The Joint Commission
The Joint Commission was founded in 1951 as the Joint Commission on Accreditation of Hospitals. Their mission is to observe normal conditions onsite, evaluate the performance, and address standards of healthcare organizations and hospitals in the United States. They are an independent, not-for-profit organization that works to gauge patient care and safety, how medications are handled and dispensed, and control of infection and contamination, and they currently evaluation over 20,000 locations.
Why is Joint Commission Accreditation Important?
The Joint Commission evaluates health care institutions, works to enhance the care and safety standards, and publishes their finding and allows public comments on their website.
What is the Accreditation Process?
An unannounced survey is conducted onsite every 24 to 36 months (depending on the type of hospital or lab) to observe and critique the everyday standards of care and patient safety. The survey and standards are set by a team of industry experts, medical professionals, and government officials.
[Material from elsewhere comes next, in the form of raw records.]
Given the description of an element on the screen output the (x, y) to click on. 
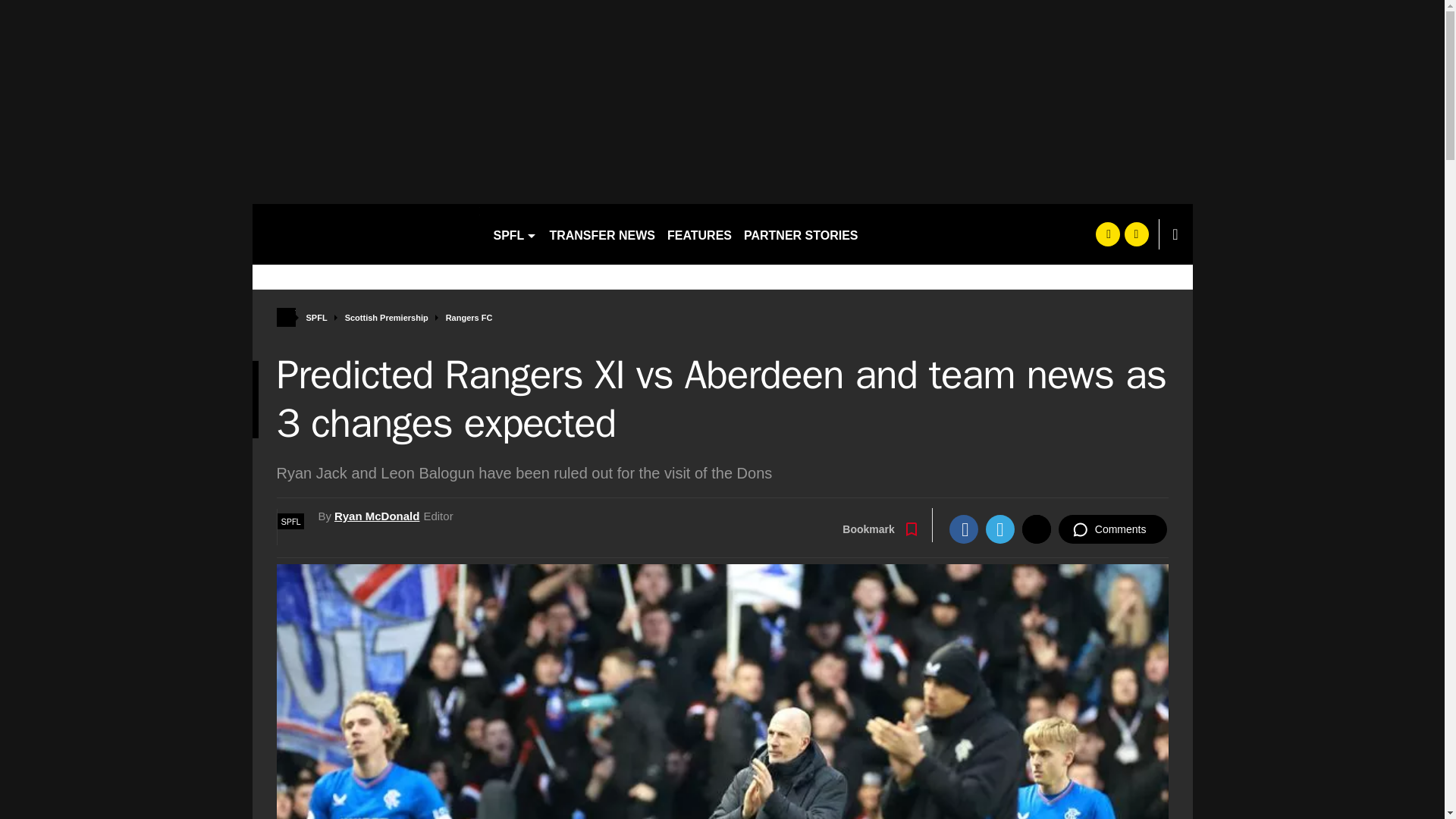
facebook (1106, 233)
Twitter (999, 529)
frontpage (285, 316)
Ryan McDonald (377, 515)
TRANSFER NEWS (602, 233)
Scottish Premiership (386, 317)
PARTNER STORIES (801, 233)
SPFL (291, 521)
FEATURES (699, 233)
footballscotland (365, 233)
Facebook (963, 529)
Comments (1112, 529)
Rangers FC (469, 317)
Comments (1112, 529)
twitter (1136, 233)
Given the description of an element on the screen output the (x, y) to click on. 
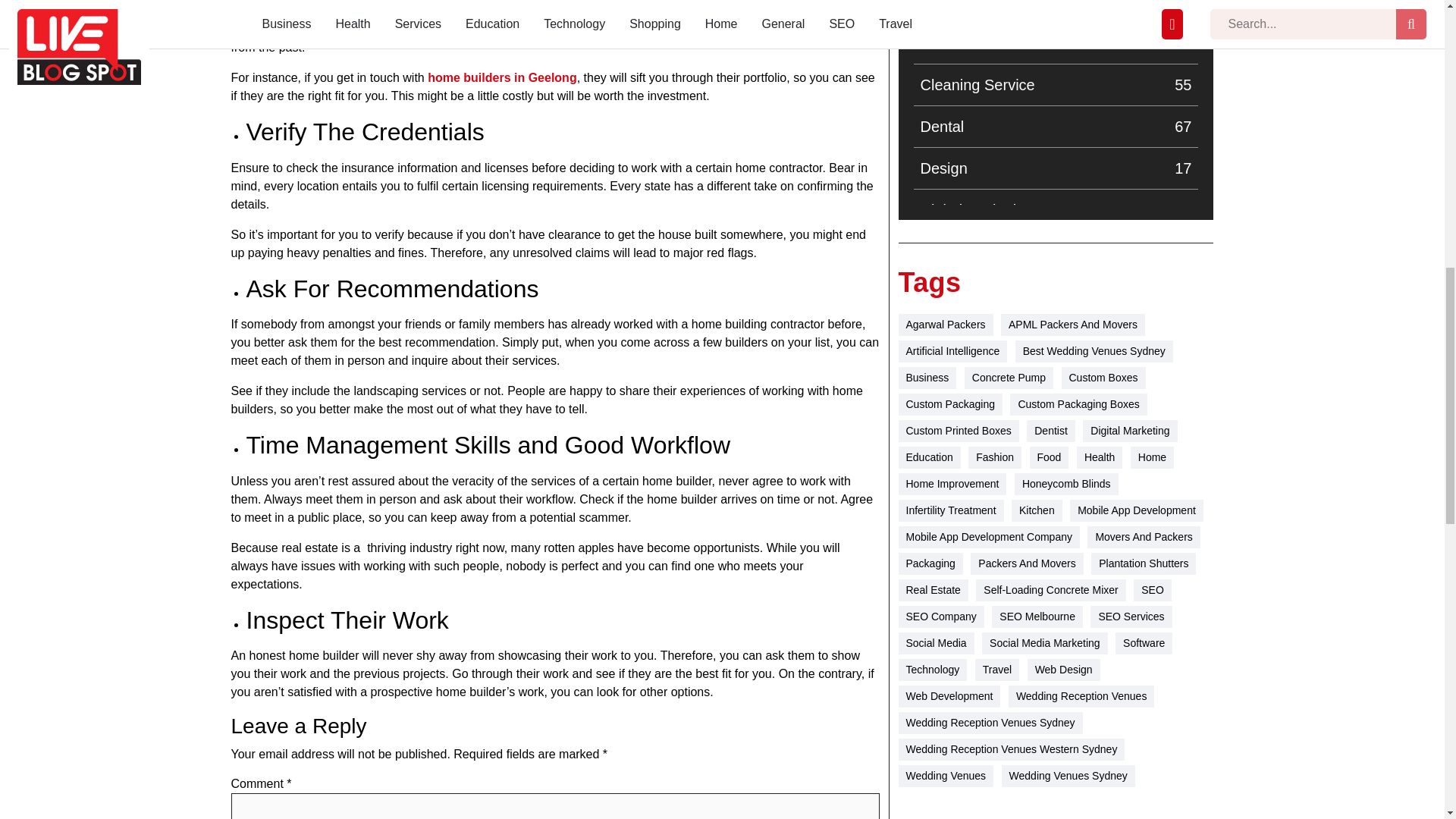
home builders in Geelong (1056, 6)
Given the description of an element on the screen output the (x, y) to click on. 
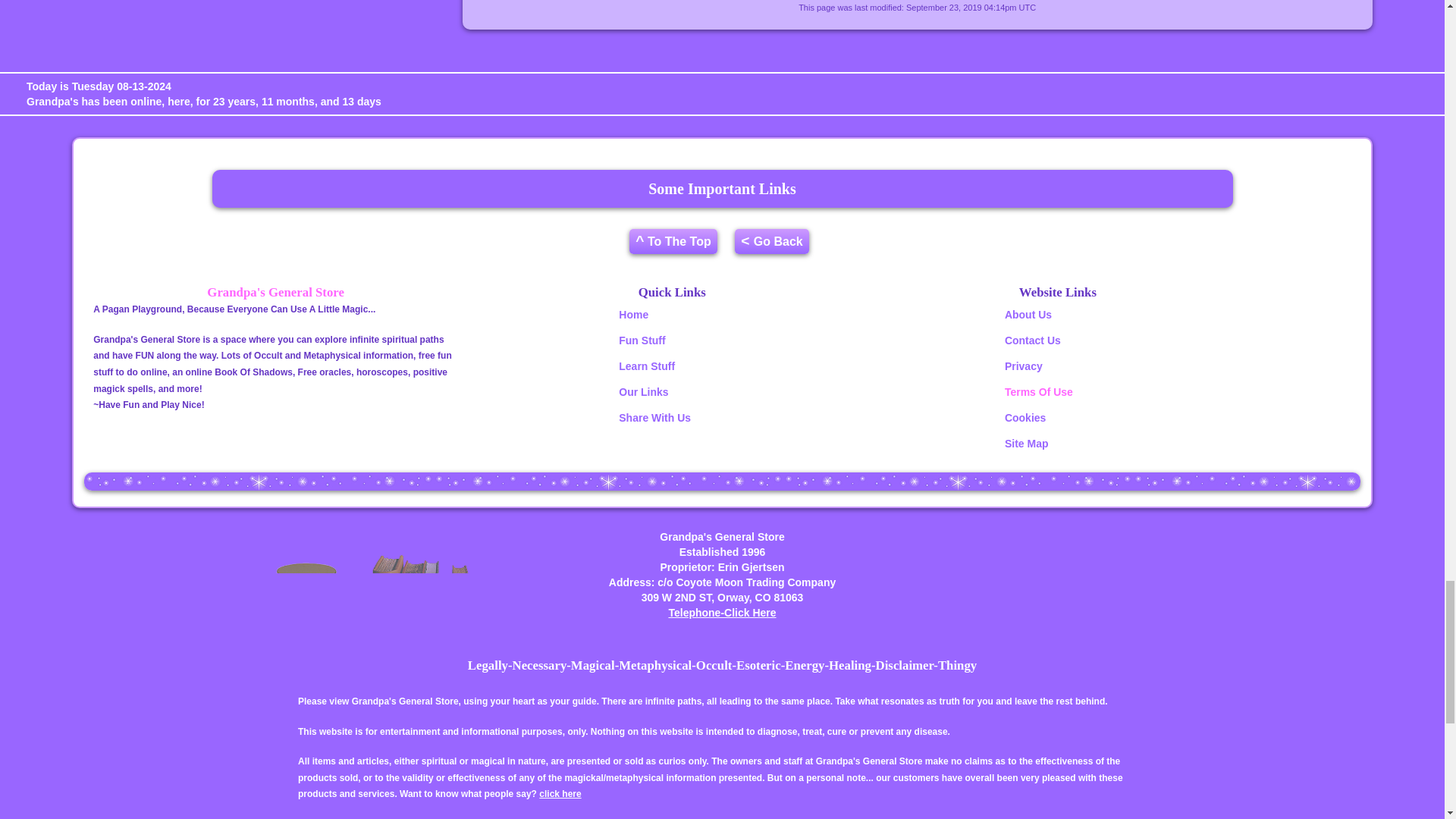
About Your Privacy (1023, 366)
Learn Stuff (646, 366)
Our Links (643, 391)
Cookies (1024, 417)
click here (559, 793)
About Our Cookie Policy (1024, 417)
Site Map (1026, 443)
Go Up To The Top Of The Page (672, 241)
Privacy (1023, 366)
Free Fun Stuff To Do Online Stuff (641, 340)
Given the description of an element on the screen output the (x, y) to click on. 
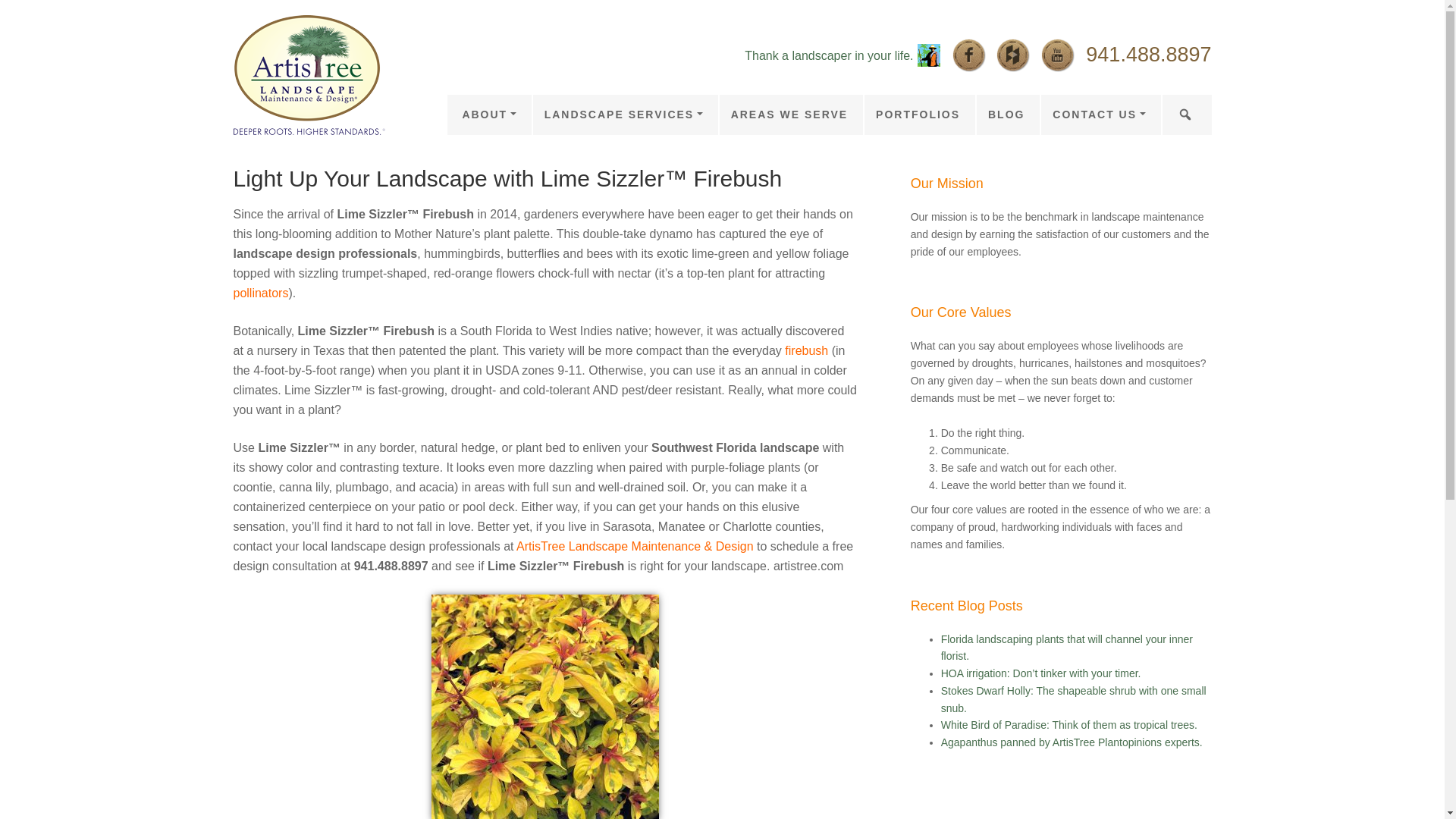
AREAS WE SERVE (788, 115)
941.488.8897 (1148, 54)
BLOG (1005, 115)
CONTACT US (1097, 115)
Thank a landscaper in your life. (828, 54)
PORTFOLIOS (917, 115)
ABOUT (488, 115)
LANDSCAPE SERVICES (622, 115)
Given the description of an element on the screen output the (x, y) to click on. 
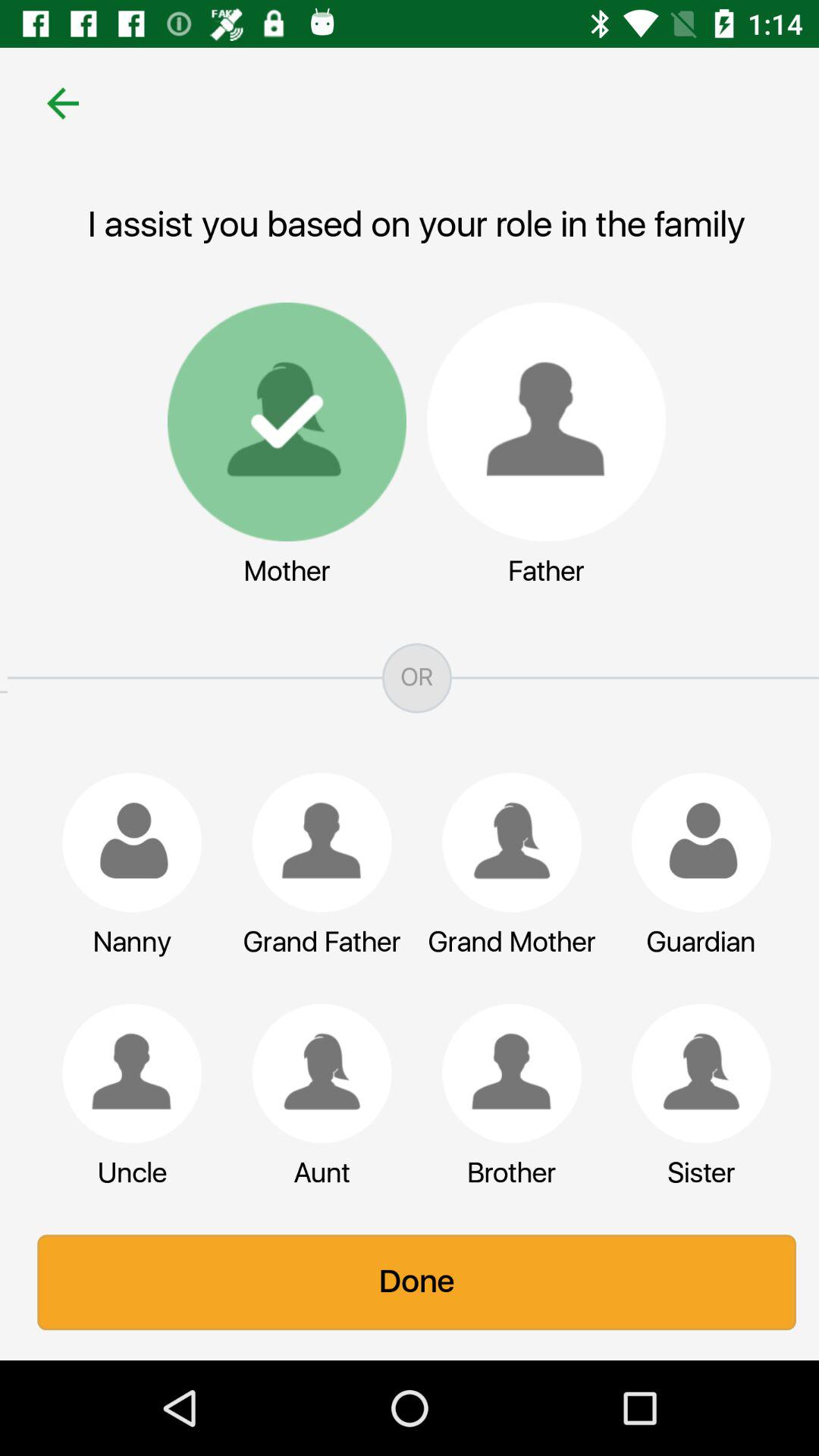
launch icon above i assist you icon (55, 103)
Given the description of an element on the screen output the (x, y) to click on. 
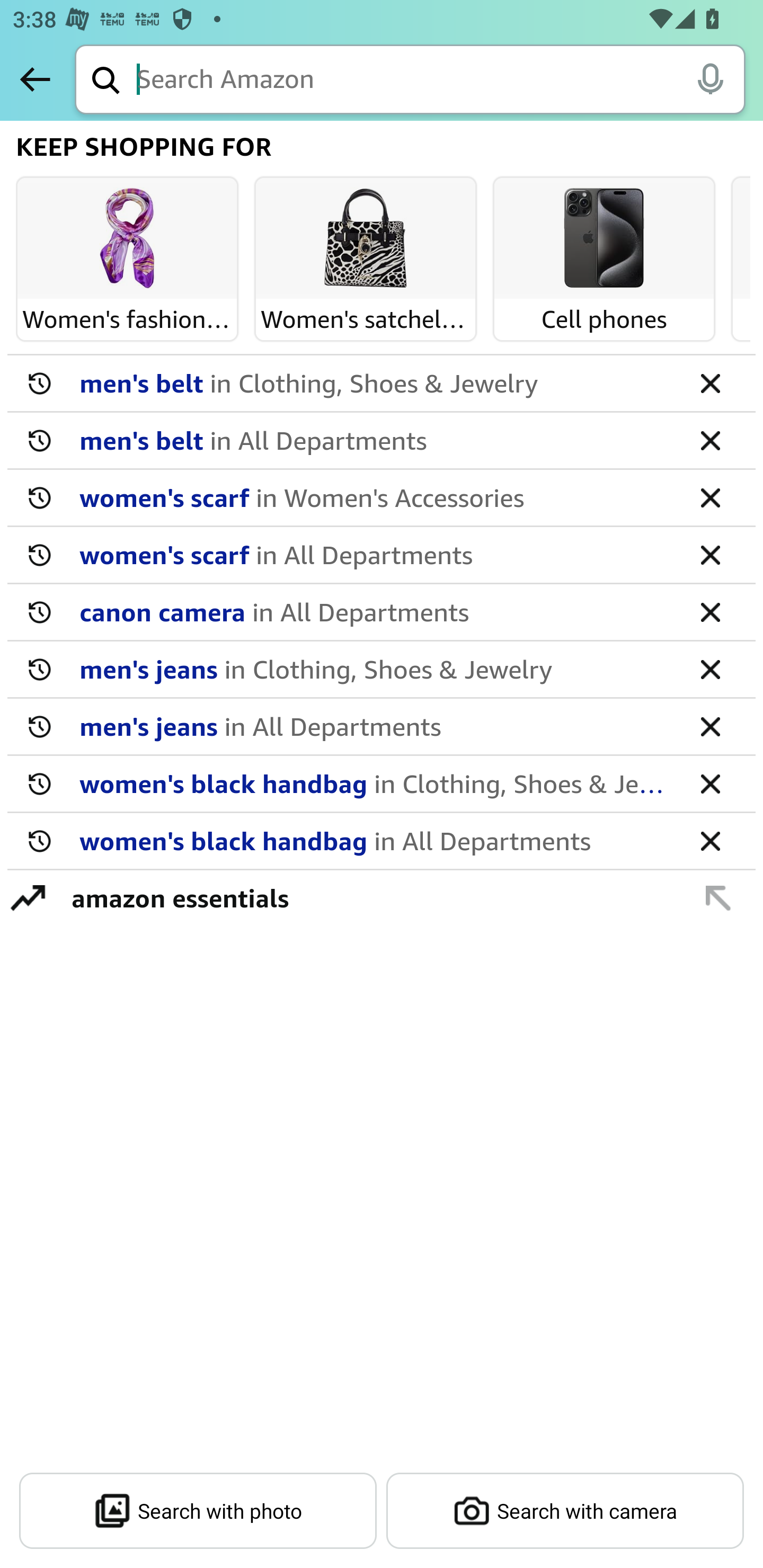
Search Amazon (440, 80)
Back (35, 78)
Alexa (710, 78)
Women's fashion scarves (126, 238)
Women's satchel handbags (365, 238)
Cell phones (603, 238)
men's belt delete (381, 383)
men's belt (374, 382)
delete (710, 382)
men's belt delete (381, 440)
men's belt (374, 439)
delete (710, 439)
women's scarf delete (381, 497)
women's scarf (374, 496)
delete (710, 496)
women's scarf delete (381, 554)
women's scarf (374, 554)
delete (710, 554)
canon camera delete (381, 612)
canon camera (374, 611)
delete (710, 611)
men's jeans delete (381, 669)
men's jeans (374, 668)
delete (710, 668)
men's jeans delete (381, 726)
men's jeans (374, 725)
delete (710, 725)
women's black handbag delete (381, 783)
women's black handbag (374, 783)
delete (710, 783)
women's black handbag delete (381, 841)
women's black handbag (374, 840)
delete (710, 840)
amazon essentials append suggestion (381, 897)
amazon essentials (370, 897)
append suggestion (718, 897)
Search with photo (197, 1510)
Search with camera (564, 1510)
Given the description of an element on the screen output the (x, y) to click on. 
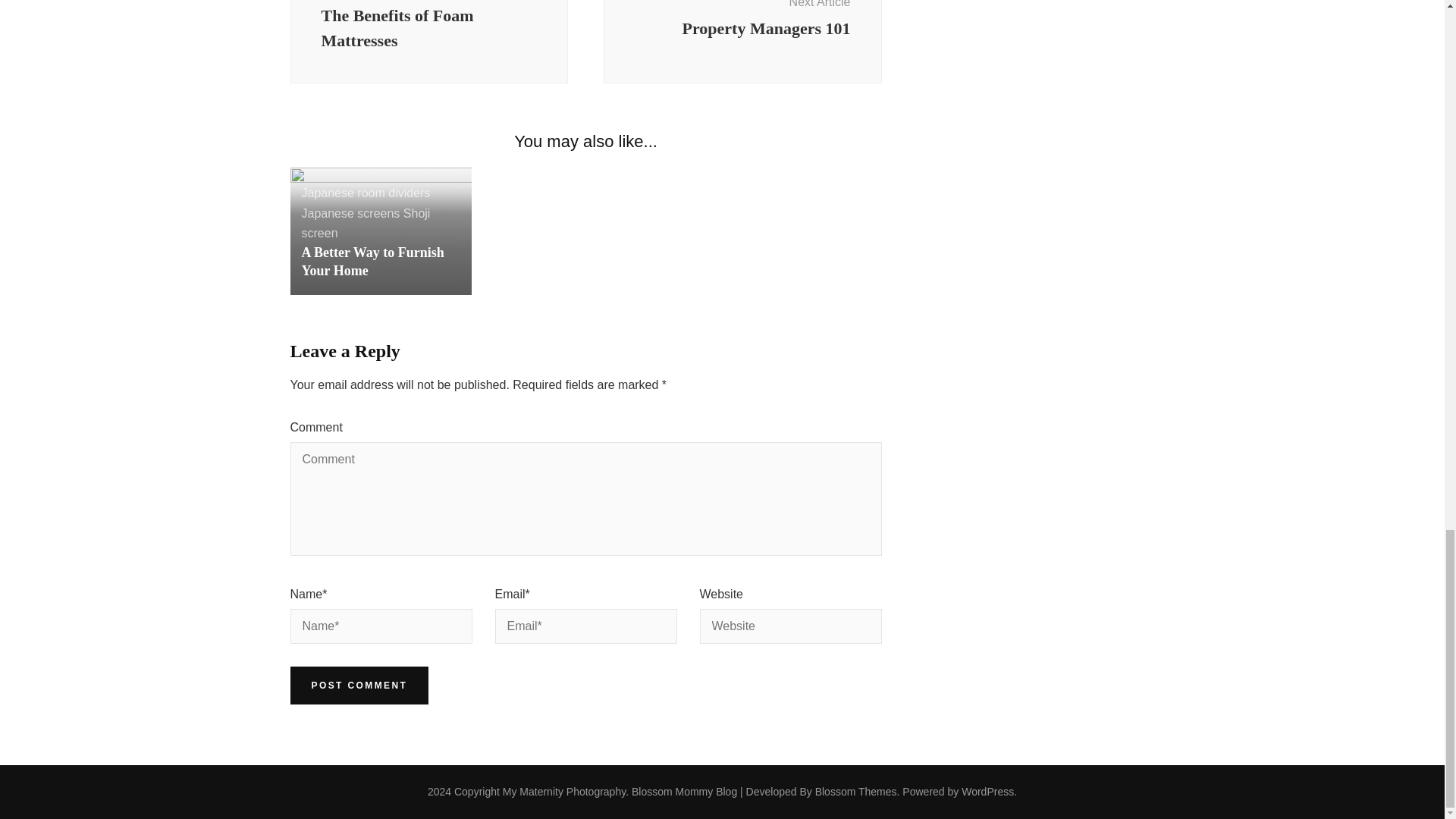
My Maternity Photography (564, 791)
A Better Way to Furnish Your Home (372, 261)
Japanese room dividers (428, 41)
Japanese screens (365, 192)
Shoji screen (350, 213)
Post Comment (365, 223)
Post Comment (358, 685)
WordPress (743, 41)
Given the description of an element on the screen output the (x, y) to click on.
What Does it Mean to Be Accredited?
Most state governing bodies require accreditation to receive a license or be eligible for Medicaid reimbursements. Accreditation also ensures best practices are being followed, keeps an organization competitive and relevant to industry standards, and provides patients and their families with comfort and confidence in how they conduct business.
Who Do They Evaluate?
- General hospitals
- Senior living, nursing homes, and long-term care facilities
- Psychiatric and rehabilitation facilities
- Labs, pharmacies, and medical equipment suppliers
- Behavioral healthcare providers
Overall, the Joint Commission provides the answer to those looking for a peek under the tent into how everyday standards and routines are followed in health care institutions. They are looking and listening to what happens every day in hospitals and are always evaluating and sharing information to continue to raise the bar on how we practice medicine.